My own experience is also that meditation centers can be good places to network. My last three consulting clients approached me after talks I had given as a guest teacher at one or other center in Los Angeles.

Not only is meditation good for your career, it may, according to this article, be a good way to meet people. Although not mentioned, Spirit Rock's Monday night meditation has long been recognized in Marin county as a good place to connect.

One of my old students sent me this article and then called to talk about it. He felt that approaching meditation as a way to improve your career cheapened the practice of meditation. Clearly, the article raised questions of morality in his mind.

(Full disclosure: this student has given me permission to relate his experience with practice whenever I feel it may be helpful to others.)

When he first started to practice meditation, he was a Fox News Republican. While he was vaguely interested in things Eastern, he was more interested in learning how to manage his volatility. Over the years, as his practice matured and his experienced deepened, he came to see himself and the world in very different ways. He now deeply appreciates meditation practice because it gave him a way to mitigate his volatility and anger. It made a big difference in his life, both at work and at home. He holds it sacred because it has led him into a different relationship with life itself. He has let go of many of his professional and collegial relationships because he no longer shares the same outlook and values. And he has taken up friendships and relationships with organizations he would not have considered before.

One question raised by this article is, "Is there a difference, then, between using meditation to improve your life by working with anger and other reactive emotions on the one hand, or making use of the companionship and shared values you find with other people who practice meditation? Is there a difference?"

The fact is that we prefer to associate with people who share our values. Those values, and their associated implicit or explicit morality, provide the social cohesion for such groups, whether the group is a motorcycle gang or a meditation center.

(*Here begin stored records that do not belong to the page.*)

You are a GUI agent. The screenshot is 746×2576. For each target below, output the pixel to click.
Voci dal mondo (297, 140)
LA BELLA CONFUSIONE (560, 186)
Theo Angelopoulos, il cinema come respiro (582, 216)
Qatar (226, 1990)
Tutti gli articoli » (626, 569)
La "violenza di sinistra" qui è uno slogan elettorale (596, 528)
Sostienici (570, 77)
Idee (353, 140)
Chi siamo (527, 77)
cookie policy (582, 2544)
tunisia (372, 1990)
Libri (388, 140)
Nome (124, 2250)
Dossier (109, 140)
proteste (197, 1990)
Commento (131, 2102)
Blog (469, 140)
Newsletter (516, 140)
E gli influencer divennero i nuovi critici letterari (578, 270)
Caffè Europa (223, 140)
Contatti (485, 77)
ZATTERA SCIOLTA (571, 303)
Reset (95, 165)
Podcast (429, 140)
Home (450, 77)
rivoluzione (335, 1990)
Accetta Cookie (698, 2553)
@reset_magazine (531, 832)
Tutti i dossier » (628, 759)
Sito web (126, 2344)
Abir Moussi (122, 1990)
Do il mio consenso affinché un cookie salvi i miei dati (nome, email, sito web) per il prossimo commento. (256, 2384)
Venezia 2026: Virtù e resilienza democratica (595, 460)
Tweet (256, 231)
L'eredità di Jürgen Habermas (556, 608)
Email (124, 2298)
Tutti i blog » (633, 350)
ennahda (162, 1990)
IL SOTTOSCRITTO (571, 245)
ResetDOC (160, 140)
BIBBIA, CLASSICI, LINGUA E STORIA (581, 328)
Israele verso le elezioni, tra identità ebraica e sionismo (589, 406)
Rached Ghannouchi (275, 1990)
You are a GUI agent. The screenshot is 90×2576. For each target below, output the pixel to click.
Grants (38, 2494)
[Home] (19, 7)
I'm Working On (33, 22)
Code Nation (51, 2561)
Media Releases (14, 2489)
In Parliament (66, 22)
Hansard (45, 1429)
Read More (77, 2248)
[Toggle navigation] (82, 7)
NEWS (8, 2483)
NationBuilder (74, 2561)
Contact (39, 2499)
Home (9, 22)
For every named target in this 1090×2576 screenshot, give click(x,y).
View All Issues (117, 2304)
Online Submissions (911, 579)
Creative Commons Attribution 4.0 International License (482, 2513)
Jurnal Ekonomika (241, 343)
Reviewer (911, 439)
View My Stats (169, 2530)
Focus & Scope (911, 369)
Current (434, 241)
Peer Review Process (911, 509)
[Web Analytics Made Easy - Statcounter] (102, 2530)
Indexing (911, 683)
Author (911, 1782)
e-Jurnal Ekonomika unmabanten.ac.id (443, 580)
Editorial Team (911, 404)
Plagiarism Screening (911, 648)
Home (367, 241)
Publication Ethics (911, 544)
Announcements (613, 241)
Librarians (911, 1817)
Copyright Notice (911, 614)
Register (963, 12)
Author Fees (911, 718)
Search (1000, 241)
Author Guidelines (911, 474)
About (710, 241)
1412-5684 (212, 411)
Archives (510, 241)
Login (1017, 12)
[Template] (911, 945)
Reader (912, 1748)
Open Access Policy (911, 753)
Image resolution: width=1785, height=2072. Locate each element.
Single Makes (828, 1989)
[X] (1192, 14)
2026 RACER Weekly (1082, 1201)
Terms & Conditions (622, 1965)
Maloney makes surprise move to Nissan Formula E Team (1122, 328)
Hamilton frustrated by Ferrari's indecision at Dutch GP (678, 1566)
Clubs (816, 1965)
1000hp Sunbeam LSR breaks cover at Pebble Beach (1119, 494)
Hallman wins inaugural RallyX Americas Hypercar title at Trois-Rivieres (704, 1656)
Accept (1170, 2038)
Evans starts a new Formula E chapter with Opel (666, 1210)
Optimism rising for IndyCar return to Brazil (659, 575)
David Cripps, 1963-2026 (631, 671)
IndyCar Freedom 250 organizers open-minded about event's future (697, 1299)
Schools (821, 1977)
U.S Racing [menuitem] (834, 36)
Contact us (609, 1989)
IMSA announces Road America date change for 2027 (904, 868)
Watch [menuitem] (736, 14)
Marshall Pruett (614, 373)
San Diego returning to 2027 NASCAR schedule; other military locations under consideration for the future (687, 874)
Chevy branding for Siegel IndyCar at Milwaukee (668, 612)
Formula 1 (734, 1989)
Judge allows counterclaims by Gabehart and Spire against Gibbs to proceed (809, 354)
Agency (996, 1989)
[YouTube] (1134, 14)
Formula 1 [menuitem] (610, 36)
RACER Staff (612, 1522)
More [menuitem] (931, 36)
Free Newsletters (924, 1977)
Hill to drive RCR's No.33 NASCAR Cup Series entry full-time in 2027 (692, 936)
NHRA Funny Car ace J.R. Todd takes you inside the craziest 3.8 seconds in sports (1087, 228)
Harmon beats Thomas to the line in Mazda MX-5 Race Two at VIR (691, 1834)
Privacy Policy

There are a number of questions here, and they can be ordered into a kind of moral spectrum:

  • Is there anything "wrong" about using meditation to improve your life?
  • Is there anything "wrong" about using the connections you make in meditation groups to improve your life?
  • Is there anything "wrong" about going to meditation groups in order to meet people to improve your life?
  • Is there anything "wrong" about setting up meditation groups in order for people to meet people?
  • Is there anything "wrong" about personally benefiting from other people attending groups you set up?
  • Is there anything "wrong" about making a business or a career from meditation?

This spectrum is very much part of American culture. Prosperity theology, for instance, proposes that it is God's will for people to be happy, and that prosperity is both the point and a method for religious practice. A little closer to home, perhaps, Soka Gakkai espoused a similar view. I know many people who feel that the improvement in their lives has come from their practice of chanting the name of the Lotus Sutra and the connections they made in that organization. The same holds for Transcendental Meditaiton. In the '70s and '80s, Shambhala (or Vajradhatu as it was known then) pursued a similar strategy, encouraging their members to set up businesses and do business with each other. The same holds for countless congregations, ethnic groups and small religious denominations across the nation.

Many people react to the use of meditation practice and meditation groups to improve or advance their lives. They use such words as "cheapen", "icky", and their general reaction is one of disgust, the characteristic reaction to a violation of sanctity or purity.

Sanctity is based on a sense of the sacred, either explicit or implicit. Yet one of the aspects of modern society is that capitalism holds nothing sacred. This was vividly demonstrated when Odande Mar decided to make a bikini printed with the images of Buddha Shakyamuni. Another bikini design featured Krishna.

But societies do retain a sense of the sacred. In both cases, the hue and outcry quickly led the companies to withdraw the designs. Similar concerns have been raised with the appearance of images of Buddha on Nepalese coins and other Asian currencies. Some feel it is a reflection of a cultural heritage. Others feel it is a form of sacrilege, even blasphemy, equivalent in our culture to the placing an image of Jesus or Mary on our currency. At this point, no nation would consider placing an image of Mohammed on their currency.

A sense of the sacred presupposes that there is a higher or deeper truth, one that is beyond ordinary social concerns. Yet, in today's world, that appealing notion is itself problematic. In A Farewell to Truth, the Italian philosopher Gianni Vattimo writes, "...when the word 'truth' is uttered, a shadow of violence is cast as well."

Moral values are not absolute, nor can they be absolute. Isaiah Berlin noted that we necessarily find ourselves dealing with conflicting goods, i.e., our concern for care, for instance, may conflict with our respect for liberty. To resolve those conflicts, each of us ranks the different dimensions of morality differently -- which are more important to us, and which are less.

Liberals, for instance, place the tolerance of diversity high on their list of values, and thus tend to be intolerant of those who do not tolerate diversity. This is more than mere sophistry. It is a demonstration that any categorical stance toward life is inherently self-contradictory.

Politics, according to Leo Strauss, is primarily about not which aspects of morality are valued, but which are valued over others. Is loyalty to be valued more than care? It is in some societies. Is sanctity to be valued more than liberty? Is fairness to be valued more than authority?

Because absolutism results in self-contradiction, the only possibility is an on-going balancing among different moral values, along with the difficult choices that may involve. And that is what this article brings out: the tensions between different notions of morality, of the sacred and the role in our lives of the practice of meditation.